Девушки, дочитавшие данный текст, могут заподозрить автора в махровом шовинизме и что из всех книг он готов видеть только "100 рецептов вкусной и здоровой пищи" и вообще KINDER! KÜCHEN! KIRCHE!.. но это не так. Все знакомые автора - милые интеллигентные начитанные барышни, одна так и вообще филолог (может, и не одна, но остальные умело скрывают). И на самом деле, все вышеперечисленные случаи не являются такими уж непоправимыми по сравнению с ситуацией, когда на полке у девушки вместо книг стройными рядами расставлены мягкие игрушки и косметика. В качестве тонкого намека, такой девушке я бы пожалуй подарил азбуку. На прощание.

----------


## Irina

> Милые девушки! Если вы читаете Хайдеггера, Ницше и не путаете Гадамера и Гайдара (который "Чук и Гек"), то ни в коем случае не признавайтесь в этом мужчине. Потому что в данном случае ему будет очень затруднительно демонстрировать свой интеллект и, гладя вас по пушистой головке, говорить: "Люблю тебя, дурочку". А ведь вы ждете от мужчины именно этого, а вовсе не долгих и жарких диспутов о постструктурализме и неоконструктивизме. (Если да, то прощай, наша встреча была ошибкой).


Вот и читай после этого хорошие книги

----------

**ИСХОДНЫЕ ЗАПИСИ**

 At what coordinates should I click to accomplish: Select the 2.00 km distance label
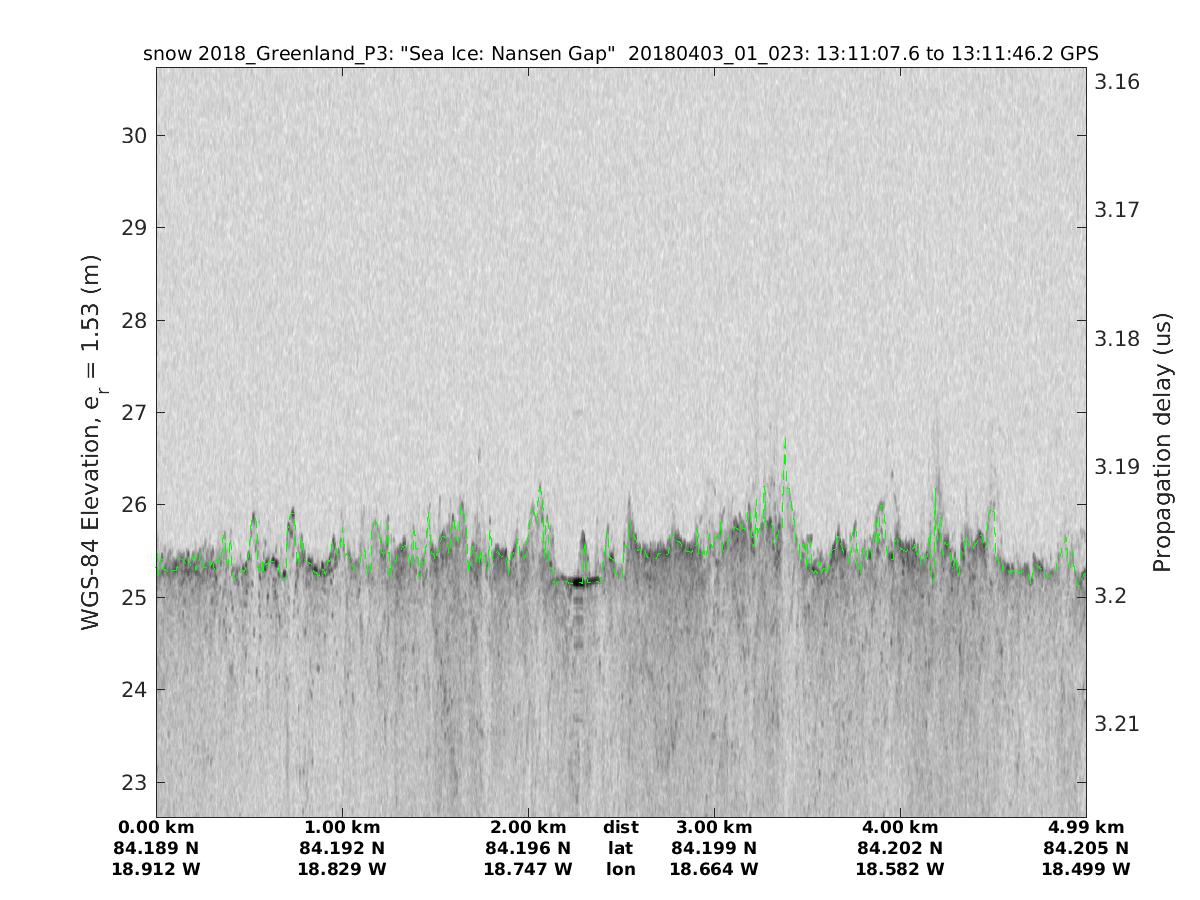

* * *

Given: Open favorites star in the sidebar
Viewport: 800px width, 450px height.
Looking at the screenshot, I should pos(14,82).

**ЧТО СДЕЛАТЬ**
Коротко перескажите абзац отрывка, который начинается словами «Милые девушки! Если вы читаете Хайдеггера», сохранив его главные мысли. Записи здесь ни при чём.

**ОТВЕТ**
Девушкам, которые читают Хайдеггера и Ницше и не путают Гадамера с Гайдаром, советуют не признаваться в этом мужчине. Иначе ему будет трудно показывать свой ум и, гладя девушку по голове, говорить: «Люблю тебя, дурочку». Ведь ждут от мужчины именно этого, а не долгих споров о постструктурализме и неоконструктивизме. Если же ждут споров, то встреча была ошибкой.